The seed is the cage is the seed
May 10, 2012 4:26 PM   Subscribe

Writers I like: Johan Huizenga, A. S. Neill, Christopher Alexander, Philippe Gaulier, James Paul Gee. Thoughts I'm interested in: the systemic formation of culture; how we interact with and are shaped by said systems; how those systems emerge as part of a "playful" procedure; how play is often used as a release from cultural standards. Who else will I like? What ideas will fascinate me further?

Other writers I'm familiar with, though who don't inspire me quite as much:

Ian Bogost
Keith Johnstone
Celia Pearce
Jane McGonigal
Katie Salen
Jacques Lecoq
Brian Sutton-Smith
Jesper Juul
posted by Rory Marinich to Grab Bag (9 answers total) 17 users marked this as a favorite
Best answer: Mary Flanagan's Critical Play is a much needed update to Huizinga's theories.
posted by spunweb at 4:37 PM on May 10, 2012

Response by poster: Interesting. Update how?
posted by Rory Marinich at 4:51 PM on May 10, 2012

Gregory Bateson and Victor Turner leap to mind.
posted by Monsieur Caution at 4:54 PM on May 10, 2012

Best answer: I have not read any of the authors you list, but from your topical description, I must suggest one of my very, if not my very, favorite book:

"Finite and Infinite Games" by James P. Carse, is like the 'Tao Te Ching' of Play. Simple and sublime.
posted by iurodivii at 5:03 PM on May 10, 2012 [2 favorites]

She basically goes over his analysis of games as reflective/constitutive of culture, and then talks about using games and game design as part of a larger activist project. She's on TED Talks if you want to see/hear her discuss it. The book itself is REALLY engaging, too.
posted by spunweb at 8:15 PM on May 10, 2012

Best answer: This blog on playground architecture is fascinating and always points to interesting writers and thinkers.
posted by jann at 9:37 PM on May 10, 2012

This book also looks really interesting, but I haven't read it.
posted by jann at 9:49 PM on May 10, 2012

Best answer: If your interest extends to the impact of information technology viewed very broadly, e.g. writing, printing press, telephone/telegraph, as well as the Internet, consider Elin Whitney-Smith's work on information revolutions:
posted by alittleknowledge at 7:14 AM on May 11, 2012 [2 favorites]
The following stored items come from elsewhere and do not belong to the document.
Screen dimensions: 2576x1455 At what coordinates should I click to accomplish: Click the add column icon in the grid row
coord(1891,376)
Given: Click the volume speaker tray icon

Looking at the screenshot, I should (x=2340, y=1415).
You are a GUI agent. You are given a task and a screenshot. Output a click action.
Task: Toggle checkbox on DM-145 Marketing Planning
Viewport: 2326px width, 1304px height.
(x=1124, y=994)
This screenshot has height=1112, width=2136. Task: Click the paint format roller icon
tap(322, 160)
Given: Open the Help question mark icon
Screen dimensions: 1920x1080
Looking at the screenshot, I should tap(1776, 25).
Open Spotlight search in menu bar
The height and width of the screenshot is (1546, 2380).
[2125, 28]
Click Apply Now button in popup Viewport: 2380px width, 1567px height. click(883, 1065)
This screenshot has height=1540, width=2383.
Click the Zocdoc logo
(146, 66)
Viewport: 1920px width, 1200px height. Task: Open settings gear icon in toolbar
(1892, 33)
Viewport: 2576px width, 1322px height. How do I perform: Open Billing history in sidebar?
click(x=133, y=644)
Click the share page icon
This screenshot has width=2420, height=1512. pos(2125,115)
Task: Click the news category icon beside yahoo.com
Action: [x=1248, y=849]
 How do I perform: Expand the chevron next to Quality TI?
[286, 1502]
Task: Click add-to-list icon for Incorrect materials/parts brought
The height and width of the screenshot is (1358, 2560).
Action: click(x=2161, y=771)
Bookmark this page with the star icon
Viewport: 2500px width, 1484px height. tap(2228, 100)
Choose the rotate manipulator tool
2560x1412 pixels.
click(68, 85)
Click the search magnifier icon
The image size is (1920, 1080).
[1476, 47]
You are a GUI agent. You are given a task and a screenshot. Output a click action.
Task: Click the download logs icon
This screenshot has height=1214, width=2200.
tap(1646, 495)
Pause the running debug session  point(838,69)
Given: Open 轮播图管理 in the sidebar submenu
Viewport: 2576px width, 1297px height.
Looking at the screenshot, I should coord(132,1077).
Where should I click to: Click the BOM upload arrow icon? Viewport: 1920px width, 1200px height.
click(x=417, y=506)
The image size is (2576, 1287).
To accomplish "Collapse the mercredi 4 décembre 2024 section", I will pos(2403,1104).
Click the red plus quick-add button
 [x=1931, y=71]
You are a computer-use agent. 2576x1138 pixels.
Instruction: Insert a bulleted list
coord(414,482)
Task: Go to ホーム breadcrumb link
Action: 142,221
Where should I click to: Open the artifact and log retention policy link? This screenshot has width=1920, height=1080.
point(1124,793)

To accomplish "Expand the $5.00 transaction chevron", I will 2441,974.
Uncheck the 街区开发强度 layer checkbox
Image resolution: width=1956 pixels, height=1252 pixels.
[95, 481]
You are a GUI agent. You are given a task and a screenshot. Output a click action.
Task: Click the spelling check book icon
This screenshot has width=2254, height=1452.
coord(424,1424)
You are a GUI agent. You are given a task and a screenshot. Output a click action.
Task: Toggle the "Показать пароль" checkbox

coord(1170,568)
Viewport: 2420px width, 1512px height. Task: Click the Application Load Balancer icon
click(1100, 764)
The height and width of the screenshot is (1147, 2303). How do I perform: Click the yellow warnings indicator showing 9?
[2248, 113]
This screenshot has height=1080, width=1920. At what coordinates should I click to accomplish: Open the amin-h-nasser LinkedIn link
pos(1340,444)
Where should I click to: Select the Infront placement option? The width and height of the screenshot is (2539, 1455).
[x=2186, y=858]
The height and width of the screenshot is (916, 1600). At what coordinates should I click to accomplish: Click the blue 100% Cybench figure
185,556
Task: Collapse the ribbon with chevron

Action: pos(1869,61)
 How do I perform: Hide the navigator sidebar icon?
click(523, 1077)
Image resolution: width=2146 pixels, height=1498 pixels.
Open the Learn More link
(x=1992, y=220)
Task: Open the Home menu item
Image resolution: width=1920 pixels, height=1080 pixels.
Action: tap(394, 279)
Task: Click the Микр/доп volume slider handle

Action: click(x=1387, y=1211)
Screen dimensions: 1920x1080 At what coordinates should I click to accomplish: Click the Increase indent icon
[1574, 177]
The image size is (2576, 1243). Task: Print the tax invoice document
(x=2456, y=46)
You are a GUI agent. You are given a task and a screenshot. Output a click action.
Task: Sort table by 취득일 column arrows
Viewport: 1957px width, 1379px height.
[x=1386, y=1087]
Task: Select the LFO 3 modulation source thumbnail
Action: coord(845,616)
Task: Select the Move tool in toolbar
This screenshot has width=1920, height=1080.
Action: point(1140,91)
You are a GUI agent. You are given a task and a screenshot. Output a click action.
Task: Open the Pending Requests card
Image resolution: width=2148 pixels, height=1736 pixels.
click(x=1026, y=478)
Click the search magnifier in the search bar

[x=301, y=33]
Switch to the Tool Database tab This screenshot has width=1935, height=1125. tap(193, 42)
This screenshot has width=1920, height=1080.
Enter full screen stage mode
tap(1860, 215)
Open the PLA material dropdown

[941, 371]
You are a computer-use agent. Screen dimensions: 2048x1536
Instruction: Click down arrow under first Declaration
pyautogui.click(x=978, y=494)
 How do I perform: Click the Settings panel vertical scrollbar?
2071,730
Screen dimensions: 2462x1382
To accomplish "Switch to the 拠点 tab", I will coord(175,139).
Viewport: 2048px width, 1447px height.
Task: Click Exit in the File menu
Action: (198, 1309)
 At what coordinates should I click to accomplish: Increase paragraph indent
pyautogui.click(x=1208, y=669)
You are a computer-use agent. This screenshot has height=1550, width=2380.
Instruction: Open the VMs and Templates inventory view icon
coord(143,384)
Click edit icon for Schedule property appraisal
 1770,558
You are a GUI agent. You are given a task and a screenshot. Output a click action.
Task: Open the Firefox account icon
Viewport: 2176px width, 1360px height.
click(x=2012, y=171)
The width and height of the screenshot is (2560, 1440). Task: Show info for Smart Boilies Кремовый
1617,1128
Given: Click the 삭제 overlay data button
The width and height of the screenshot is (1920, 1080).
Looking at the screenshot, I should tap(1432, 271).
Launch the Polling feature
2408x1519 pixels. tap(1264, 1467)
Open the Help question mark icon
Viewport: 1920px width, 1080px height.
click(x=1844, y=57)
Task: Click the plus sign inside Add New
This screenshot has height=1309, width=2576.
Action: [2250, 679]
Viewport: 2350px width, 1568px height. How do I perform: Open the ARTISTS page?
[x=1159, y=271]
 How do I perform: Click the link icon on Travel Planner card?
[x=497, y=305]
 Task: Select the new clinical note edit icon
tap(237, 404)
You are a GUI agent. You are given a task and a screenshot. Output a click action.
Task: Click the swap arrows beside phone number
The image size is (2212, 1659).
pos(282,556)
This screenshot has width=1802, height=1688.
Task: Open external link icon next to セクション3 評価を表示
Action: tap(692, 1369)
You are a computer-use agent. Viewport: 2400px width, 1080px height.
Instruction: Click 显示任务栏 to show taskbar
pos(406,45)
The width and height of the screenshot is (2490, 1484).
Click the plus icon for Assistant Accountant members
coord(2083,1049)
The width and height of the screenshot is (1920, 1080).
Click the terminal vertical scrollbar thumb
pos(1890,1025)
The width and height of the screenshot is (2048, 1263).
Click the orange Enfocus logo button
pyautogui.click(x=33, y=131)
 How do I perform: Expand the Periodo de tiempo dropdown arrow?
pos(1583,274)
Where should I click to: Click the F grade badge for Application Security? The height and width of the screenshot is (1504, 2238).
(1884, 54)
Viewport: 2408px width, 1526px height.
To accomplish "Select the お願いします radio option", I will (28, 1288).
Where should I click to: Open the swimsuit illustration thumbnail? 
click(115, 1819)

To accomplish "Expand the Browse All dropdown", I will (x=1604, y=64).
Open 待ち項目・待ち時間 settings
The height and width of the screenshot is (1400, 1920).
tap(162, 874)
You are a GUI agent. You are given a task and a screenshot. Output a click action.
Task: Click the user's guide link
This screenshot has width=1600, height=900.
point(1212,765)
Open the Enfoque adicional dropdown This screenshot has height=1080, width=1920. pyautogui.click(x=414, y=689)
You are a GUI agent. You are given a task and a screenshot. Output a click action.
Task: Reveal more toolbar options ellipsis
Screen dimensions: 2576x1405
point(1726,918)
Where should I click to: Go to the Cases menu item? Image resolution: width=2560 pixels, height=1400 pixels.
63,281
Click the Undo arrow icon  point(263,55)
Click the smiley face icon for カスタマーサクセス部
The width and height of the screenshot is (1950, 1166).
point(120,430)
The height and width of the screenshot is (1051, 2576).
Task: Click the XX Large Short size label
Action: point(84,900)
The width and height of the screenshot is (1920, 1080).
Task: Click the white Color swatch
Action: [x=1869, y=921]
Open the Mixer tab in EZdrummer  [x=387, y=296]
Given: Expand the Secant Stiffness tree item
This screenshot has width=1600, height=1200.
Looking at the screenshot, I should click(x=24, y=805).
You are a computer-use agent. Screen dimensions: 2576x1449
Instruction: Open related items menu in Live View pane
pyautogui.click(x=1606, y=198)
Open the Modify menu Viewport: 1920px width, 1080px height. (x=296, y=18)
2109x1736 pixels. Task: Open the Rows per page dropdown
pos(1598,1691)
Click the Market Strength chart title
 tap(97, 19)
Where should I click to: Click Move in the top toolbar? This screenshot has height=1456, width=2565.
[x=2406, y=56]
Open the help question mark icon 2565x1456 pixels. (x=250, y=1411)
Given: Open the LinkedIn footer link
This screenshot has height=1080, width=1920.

This sounds like a great project. Christopher Alexander and A.S. Neill have been a huge influence.

Kind of related, Flow by Mihaly Csikczentmihaly about the experience of being completely involved in what you are doing.

wow i didn't finish this from three days ago. I for one, believe in climbing ropes, rings and bars in the living room and witnessed my daughter catch herself from falling when a kid pushed her off the swing by catching herself. Great reflexes and strength. Daily flips on the rings for years now at 4 1/2. I'm mostly a stay at home dad, with a father who had the tendency to climb buildings. So my kids are like mountain goats; we gamble everywhere. From balance beams on fences, hopping fence posts, to climbing walls and rocks.

I work at a library with a four inch step so kids can see what's going on, on top of the desk. There are two main categories of parents. The ones who talk to the kids about what is going on on the desk and the ones who yell at the kids for climbing. This is one of those architectural features that reveal who we are, as well as add to our potential.